Uma mulher de brilhantes olhos azuis descobre a América Latina no meu sotaque.
“De qual país você vem?” – perguntou.
Com as marcas brasileiras expostas, respondo-lhe com humor, descaradamente uma cantada:
“O país de onde venho deu-me a sorte de conhecê-la.”
Ela, é óbvio, compreendeu esse gracejo porque estamos no Jardin du Luxembourg, e é primavera. E ali, naquele parque suntuoso, as crianças e os adultos, todos estão felizes e sorriem e se divertem e adoram o que fazem porque tudo é propício ao êxtase.
Você, de certo, gostaria de passar uma tarde inteira vivendo no Éden, ou seja, nesse parque, sentado num dos bancos distribuídos ao longo dos caminhos, entre as estátuas, sob as árvores ou em espaços descobertos. Ali, sem nenhum esforço, você aprenderia que o sol parisiense, nessa época do ano, incendeia as flores entremeadas em suas várias espécies, as cores berrantes espalhadas por inúmeros canteiros, guardando cada uma delas o mistério e a sutileza do tempo. Esquilos e pardais aproximam-se um a um, na sua timidez, após a reclusão. Nessa época, nesse patrimônio público, todos mudam de jeito – e respiram outro ar, um ar que rejuvenesce.
Porque é primavera em Paris.
Sem dúvida, você amaria esse lugar, esse jardim, esse espaço concebido muito antes das teorias ambientalistas. O palácio que ele abriga é anterior à Revolução; os jardins, no entanto, foram abertos para visitação apenas no século XIX. O passado convive até hoje, sem rupturas, com a beleza do paisagismo e da jardinagem.
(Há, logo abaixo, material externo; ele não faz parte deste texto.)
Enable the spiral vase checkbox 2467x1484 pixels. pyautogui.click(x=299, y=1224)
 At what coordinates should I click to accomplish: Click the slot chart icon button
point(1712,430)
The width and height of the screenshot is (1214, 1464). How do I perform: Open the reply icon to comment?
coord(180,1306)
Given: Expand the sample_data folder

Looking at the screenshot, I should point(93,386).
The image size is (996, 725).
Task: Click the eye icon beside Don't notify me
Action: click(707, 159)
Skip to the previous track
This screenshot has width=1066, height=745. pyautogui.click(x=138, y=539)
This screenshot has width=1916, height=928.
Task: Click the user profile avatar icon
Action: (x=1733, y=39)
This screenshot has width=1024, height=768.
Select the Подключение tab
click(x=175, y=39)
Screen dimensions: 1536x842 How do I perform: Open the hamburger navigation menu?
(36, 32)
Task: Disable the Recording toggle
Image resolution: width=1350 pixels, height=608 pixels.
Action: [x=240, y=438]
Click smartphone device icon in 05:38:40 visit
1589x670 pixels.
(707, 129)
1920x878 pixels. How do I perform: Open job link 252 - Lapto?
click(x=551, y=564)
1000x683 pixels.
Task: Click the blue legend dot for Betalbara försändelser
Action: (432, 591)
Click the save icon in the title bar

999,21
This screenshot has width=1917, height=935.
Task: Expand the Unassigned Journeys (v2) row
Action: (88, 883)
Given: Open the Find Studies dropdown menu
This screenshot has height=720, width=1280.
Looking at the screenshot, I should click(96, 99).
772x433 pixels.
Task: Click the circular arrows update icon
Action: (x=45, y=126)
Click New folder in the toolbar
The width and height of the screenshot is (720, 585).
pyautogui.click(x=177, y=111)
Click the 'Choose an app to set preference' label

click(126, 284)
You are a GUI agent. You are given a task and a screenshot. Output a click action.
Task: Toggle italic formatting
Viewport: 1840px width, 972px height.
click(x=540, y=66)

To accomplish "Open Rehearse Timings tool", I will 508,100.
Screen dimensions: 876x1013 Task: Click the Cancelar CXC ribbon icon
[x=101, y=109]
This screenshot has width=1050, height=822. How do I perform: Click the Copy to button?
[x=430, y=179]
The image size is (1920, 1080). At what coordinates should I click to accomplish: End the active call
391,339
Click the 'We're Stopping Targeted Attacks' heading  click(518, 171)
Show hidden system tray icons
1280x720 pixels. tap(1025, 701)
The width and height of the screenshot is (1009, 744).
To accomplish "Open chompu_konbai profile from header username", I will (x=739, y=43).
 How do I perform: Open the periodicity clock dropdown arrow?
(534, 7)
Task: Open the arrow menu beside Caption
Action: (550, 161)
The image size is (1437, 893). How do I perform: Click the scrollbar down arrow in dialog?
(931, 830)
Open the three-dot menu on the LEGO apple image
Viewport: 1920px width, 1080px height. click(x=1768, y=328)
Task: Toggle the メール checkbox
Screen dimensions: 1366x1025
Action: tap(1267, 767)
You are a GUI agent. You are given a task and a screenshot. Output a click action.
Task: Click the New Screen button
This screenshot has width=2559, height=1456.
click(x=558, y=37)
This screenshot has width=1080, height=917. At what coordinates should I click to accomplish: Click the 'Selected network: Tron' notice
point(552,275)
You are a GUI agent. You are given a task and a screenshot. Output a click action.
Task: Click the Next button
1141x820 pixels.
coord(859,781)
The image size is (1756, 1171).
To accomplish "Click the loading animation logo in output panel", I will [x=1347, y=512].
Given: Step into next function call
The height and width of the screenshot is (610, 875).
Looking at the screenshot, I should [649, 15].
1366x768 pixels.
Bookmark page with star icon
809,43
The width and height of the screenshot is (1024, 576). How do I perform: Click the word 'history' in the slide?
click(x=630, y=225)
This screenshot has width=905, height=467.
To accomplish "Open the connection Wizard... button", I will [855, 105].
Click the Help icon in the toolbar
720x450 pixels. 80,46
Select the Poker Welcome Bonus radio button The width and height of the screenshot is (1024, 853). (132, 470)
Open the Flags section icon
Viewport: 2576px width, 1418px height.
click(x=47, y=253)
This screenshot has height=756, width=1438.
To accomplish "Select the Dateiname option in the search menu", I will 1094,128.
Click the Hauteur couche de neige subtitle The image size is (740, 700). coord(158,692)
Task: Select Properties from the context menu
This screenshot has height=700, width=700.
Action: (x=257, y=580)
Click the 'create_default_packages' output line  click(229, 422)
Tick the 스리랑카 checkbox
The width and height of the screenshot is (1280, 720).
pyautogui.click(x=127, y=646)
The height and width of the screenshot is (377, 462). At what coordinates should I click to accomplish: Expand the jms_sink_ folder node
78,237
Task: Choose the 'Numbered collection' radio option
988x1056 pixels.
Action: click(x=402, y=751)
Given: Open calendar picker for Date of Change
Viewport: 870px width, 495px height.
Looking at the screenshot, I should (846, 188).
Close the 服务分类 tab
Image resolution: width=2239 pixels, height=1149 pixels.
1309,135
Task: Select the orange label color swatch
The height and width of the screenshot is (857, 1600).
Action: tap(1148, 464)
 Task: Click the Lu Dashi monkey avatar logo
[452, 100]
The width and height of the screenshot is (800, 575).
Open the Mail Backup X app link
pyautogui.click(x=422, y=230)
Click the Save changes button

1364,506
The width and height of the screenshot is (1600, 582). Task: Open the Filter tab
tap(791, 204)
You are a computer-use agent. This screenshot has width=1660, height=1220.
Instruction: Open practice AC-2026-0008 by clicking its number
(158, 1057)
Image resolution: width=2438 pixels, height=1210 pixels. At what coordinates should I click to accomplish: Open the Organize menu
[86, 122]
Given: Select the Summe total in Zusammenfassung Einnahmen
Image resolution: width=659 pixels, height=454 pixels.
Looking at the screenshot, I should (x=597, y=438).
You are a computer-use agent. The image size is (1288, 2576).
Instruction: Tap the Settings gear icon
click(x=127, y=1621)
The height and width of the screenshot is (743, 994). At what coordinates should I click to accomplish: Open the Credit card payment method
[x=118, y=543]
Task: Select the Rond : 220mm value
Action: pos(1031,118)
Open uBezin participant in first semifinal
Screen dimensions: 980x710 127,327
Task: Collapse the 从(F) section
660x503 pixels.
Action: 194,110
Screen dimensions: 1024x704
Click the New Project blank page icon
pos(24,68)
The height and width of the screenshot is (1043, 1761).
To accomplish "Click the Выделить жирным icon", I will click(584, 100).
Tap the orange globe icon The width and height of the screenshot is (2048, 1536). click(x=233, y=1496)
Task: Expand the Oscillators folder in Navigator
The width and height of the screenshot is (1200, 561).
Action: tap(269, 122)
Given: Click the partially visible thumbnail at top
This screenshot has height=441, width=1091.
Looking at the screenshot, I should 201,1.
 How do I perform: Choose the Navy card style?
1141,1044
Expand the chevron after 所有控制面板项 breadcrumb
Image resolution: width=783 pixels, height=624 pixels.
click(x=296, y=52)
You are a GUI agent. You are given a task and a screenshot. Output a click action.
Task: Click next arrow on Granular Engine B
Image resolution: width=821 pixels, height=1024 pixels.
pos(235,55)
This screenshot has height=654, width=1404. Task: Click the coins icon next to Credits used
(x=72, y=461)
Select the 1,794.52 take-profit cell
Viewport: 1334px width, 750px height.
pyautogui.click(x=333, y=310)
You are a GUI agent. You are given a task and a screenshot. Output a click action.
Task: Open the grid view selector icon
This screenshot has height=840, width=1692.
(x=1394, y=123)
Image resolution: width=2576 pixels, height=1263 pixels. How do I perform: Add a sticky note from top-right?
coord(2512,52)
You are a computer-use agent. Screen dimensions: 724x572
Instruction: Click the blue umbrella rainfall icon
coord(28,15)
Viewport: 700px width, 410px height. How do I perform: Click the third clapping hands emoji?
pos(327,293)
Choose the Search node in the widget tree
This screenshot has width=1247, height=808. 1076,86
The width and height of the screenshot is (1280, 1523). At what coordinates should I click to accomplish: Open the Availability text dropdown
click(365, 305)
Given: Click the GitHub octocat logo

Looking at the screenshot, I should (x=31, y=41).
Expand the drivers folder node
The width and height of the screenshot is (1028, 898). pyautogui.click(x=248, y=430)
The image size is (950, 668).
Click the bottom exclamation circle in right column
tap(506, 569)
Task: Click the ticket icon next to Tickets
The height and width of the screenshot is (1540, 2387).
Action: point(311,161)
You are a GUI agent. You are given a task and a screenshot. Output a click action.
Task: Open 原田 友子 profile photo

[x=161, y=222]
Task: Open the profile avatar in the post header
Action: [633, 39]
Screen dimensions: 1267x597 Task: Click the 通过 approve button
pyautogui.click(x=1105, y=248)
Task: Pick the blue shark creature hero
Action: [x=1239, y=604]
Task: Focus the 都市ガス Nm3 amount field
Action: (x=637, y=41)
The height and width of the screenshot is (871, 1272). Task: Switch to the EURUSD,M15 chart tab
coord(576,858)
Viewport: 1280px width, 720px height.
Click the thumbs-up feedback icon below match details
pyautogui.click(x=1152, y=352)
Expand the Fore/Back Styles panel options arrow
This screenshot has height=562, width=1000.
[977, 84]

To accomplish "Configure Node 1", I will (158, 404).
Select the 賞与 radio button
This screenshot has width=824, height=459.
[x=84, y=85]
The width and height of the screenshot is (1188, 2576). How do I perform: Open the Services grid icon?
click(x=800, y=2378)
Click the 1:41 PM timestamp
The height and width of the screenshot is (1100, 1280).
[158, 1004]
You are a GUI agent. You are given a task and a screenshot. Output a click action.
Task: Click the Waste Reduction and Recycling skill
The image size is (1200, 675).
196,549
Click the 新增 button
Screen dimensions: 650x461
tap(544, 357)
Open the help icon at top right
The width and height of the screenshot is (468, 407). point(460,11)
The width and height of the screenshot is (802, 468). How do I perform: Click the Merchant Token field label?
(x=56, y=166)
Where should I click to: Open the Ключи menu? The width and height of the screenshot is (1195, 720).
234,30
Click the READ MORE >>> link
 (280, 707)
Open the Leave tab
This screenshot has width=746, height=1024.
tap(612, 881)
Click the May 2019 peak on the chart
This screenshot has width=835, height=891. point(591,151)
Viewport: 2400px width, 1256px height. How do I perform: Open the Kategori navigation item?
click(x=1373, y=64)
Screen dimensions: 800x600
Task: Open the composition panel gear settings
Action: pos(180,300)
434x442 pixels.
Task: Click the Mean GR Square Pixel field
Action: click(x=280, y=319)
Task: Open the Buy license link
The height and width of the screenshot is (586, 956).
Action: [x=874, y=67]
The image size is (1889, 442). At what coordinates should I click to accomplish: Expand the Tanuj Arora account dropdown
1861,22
O Belo é o que procura um nome, talvez o de Narciso.
Mais que isso, você sentiria ainda o desejo de repouso e quietude provocado pela promessa da sombra de suas majestosas árvores, pela possibilidade do frescor de tardes meio cinzas e brisas frescas. O conjunto, nesse ambiente antigo e harmonioso, tem um quê de Le Nôtre.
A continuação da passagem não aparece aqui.